(MATERIALS PROVIDED begins)

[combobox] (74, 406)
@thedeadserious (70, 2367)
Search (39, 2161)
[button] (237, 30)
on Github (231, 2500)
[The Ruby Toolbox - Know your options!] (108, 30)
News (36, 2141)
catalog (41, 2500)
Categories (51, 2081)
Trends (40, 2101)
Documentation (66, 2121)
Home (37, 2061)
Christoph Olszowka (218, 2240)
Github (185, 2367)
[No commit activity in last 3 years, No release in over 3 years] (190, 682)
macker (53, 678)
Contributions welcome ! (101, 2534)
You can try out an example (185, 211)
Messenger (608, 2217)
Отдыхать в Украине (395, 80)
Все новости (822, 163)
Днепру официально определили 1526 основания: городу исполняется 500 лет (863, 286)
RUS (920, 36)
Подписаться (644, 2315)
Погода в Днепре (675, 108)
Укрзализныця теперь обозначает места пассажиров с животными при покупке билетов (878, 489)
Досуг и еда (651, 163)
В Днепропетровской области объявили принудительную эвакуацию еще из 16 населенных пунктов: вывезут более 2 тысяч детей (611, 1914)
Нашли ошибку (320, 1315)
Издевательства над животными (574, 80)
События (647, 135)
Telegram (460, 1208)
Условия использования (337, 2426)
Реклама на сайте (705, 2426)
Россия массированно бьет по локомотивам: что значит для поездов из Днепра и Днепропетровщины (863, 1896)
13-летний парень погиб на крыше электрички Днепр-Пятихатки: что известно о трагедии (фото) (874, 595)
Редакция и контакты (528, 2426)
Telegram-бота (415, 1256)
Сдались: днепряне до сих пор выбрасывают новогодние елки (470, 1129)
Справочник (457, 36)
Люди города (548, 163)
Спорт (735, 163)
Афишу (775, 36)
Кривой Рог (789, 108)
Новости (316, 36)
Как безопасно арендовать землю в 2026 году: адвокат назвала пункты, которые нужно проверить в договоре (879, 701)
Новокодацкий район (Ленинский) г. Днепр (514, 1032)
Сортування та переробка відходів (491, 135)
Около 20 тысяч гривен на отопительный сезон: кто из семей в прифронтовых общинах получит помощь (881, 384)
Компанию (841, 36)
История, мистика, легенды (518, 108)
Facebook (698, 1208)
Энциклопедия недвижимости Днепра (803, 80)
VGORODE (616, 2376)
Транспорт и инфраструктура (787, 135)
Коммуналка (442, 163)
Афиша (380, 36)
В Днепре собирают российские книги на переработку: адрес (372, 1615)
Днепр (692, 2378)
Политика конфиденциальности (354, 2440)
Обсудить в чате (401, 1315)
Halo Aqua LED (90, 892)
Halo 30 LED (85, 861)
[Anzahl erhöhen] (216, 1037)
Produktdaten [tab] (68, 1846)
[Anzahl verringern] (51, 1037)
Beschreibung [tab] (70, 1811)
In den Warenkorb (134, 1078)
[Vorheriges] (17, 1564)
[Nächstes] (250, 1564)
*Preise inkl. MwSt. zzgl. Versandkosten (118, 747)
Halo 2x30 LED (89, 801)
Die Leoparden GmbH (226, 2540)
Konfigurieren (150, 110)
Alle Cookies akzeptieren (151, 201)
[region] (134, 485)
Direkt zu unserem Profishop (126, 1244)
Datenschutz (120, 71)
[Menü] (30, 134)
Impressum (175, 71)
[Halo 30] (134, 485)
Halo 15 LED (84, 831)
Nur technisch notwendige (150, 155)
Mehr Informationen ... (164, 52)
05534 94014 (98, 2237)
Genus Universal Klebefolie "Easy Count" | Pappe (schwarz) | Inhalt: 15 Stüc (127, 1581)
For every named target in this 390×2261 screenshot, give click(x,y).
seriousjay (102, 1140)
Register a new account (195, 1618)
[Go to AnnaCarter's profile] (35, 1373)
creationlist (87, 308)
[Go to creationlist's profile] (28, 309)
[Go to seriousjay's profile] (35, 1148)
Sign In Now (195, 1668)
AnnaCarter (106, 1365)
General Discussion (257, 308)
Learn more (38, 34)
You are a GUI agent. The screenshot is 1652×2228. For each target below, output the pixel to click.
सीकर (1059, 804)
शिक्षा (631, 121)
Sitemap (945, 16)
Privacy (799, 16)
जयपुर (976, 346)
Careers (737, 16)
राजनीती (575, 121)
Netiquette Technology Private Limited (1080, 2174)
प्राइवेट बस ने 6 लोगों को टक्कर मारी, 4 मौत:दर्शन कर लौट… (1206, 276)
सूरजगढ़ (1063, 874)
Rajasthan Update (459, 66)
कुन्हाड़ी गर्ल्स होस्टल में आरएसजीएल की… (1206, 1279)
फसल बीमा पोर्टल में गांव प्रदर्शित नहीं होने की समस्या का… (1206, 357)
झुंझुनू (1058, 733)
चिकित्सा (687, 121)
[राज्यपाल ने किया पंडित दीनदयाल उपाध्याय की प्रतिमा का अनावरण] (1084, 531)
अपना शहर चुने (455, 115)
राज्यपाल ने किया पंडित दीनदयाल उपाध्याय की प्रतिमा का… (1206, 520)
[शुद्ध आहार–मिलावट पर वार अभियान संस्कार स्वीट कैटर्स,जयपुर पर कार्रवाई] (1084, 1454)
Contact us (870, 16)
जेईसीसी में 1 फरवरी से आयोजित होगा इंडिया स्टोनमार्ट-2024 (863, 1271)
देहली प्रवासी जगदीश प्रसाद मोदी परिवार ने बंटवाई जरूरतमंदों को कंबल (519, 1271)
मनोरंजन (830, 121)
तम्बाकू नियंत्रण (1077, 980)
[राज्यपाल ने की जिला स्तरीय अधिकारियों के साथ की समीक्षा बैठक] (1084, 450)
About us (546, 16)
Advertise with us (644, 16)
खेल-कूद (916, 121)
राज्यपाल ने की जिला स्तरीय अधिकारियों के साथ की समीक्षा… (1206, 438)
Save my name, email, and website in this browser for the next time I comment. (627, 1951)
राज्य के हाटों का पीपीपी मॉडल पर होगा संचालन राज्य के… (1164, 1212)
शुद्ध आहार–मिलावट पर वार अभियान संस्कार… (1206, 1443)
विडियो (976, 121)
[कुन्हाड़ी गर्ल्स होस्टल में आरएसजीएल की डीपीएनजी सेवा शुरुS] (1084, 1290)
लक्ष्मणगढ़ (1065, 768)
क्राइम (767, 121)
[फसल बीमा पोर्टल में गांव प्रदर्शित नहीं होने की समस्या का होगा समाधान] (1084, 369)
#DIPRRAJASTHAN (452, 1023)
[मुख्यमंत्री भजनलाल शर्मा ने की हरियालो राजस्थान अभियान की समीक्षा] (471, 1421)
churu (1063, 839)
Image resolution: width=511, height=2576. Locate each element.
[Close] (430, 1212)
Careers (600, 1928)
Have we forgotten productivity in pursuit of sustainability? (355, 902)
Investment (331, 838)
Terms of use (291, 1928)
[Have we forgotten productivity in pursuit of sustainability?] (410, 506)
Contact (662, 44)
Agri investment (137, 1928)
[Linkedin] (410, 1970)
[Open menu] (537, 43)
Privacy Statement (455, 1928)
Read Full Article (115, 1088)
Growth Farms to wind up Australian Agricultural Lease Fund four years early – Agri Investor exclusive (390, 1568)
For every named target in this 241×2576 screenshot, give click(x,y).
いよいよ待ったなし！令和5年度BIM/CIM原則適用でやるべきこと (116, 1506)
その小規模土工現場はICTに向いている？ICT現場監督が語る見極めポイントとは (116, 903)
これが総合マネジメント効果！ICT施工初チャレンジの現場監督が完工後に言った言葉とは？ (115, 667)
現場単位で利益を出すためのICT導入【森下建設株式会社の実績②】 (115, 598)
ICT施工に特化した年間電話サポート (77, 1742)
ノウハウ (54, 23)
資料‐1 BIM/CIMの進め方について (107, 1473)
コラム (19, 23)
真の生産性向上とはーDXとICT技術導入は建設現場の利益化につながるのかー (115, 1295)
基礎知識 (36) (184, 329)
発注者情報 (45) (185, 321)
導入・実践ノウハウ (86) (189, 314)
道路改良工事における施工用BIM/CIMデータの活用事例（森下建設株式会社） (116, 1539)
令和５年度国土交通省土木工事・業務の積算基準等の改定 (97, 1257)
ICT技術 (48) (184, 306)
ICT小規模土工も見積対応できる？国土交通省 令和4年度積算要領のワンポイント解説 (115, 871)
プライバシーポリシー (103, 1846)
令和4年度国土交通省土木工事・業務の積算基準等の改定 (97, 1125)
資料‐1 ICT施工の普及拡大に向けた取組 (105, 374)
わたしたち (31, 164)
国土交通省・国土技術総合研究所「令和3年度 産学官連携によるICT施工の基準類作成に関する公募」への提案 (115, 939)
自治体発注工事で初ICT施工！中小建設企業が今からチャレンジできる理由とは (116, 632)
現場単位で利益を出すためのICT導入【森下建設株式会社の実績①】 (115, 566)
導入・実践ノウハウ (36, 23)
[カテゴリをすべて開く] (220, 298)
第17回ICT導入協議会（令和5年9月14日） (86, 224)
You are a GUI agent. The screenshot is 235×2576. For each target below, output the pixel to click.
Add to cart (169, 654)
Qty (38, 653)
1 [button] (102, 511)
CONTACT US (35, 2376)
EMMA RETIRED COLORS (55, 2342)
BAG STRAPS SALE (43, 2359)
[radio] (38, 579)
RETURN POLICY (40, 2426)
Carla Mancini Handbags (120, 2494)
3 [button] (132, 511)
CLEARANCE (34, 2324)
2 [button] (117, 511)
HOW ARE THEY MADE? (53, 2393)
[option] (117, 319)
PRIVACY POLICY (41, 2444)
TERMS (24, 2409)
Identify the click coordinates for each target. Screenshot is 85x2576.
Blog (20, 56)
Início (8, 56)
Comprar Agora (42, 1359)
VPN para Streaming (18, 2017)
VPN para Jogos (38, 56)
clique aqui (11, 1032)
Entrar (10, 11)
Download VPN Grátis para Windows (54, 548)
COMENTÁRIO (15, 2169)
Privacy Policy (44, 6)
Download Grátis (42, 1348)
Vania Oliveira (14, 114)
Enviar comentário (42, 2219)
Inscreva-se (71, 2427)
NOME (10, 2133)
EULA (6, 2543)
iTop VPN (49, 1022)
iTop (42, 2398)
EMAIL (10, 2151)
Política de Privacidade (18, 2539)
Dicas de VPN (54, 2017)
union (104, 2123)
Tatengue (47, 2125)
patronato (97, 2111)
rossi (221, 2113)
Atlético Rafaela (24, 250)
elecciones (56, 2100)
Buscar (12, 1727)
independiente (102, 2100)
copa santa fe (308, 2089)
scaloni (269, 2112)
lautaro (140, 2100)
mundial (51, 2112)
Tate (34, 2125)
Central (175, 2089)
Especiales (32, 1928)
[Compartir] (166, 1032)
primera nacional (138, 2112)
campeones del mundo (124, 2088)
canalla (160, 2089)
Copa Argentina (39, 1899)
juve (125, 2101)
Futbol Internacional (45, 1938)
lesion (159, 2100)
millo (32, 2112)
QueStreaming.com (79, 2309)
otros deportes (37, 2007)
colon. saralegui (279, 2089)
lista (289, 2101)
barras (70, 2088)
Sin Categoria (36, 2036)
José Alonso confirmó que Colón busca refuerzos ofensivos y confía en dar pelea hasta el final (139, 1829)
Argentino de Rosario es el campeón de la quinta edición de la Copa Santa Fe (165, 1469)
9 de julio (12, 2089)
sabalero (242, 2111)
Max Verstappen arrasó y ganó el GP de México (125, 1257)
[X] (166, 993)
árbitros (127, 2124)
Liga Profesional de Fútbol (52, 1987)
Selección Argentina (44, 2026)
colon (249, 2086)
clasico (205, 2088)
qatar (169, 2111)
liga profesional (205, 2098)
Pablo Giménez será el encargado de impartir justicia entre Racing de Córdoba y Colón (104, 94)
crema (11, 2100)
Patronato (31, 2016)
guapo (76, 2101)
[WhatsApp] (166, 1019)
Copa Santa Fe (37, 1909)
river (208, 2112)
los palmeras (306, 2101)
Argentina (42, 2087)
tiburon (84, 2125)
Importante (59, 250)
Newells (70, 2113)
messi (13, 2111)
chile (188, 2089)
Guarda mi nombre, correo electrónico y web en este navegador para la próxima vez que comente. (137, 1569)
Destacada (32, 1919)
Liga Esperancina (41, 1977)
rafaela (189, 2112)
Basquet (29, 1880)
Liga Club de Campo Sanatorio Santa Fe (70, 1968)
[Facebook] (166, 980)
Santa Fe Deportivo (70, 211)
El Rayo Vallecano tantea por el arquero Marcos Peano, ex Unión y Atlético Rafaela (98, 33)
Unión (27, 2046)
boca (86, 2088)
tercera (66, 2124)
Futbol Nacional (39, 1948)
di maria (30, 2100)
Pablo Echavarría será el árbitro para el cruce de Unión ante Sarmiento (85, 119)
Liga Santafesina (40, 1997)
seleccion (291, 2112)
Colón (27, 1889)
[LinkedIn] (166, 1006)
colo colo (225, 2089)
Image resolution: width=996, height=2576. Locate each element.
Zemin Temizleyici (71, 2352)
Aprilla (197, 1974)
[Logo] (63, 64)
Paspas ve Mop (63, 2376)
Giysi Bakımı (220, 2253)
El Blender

(MATERIALS PROVIDED ends)

### WHAT THE TASK ASKS
Look above for the line containing "जयपुर (976, 346)". Output from there through the line containing "Contact us (870, 16)", exactly and inclusively.

### TASK OUTPUT
जयपुर (976, 346)
Careers (737, 16)
राजनीती (575, 121)
Netiquette Technology Private Limited (1080, 2174)
प्राइवेट बस ने 6 लोगों को टक्कर मारी, 4 मौत:दर्शन कर लौट… (1206, 276)
सूरजगढ़ (1063, 874)
Rajasthan Update (459, 66)
कुन्हाड़ी गर्ल्स होस्टल में आरएसजीएल की… (1206, 1279)
फसल बीमा पोर्टल में गांव प्रदर्शित नहीं होने की समस्या का… (1206, 357)
झुंझुनू (1058, 733)
चिकित्सा (687, 121)
[राज्यपाल ने किया पंडित दीनदयाल उपाध्याय की प्रतिमा का अनावरण] (1084, 531)
अपना शहर चुने (455, 115)
राज्यपाल ने किया पंडित दीनदयाल उपाध्याय की प्रतिमा का… (1206, 520)
[शुद्ध आहार–मिलावट पर वार अभियान संस्कार स्वीट कैटर्स,जयपुर पर कार्रवाई] (1084, 1454)
Contact us (870, 16)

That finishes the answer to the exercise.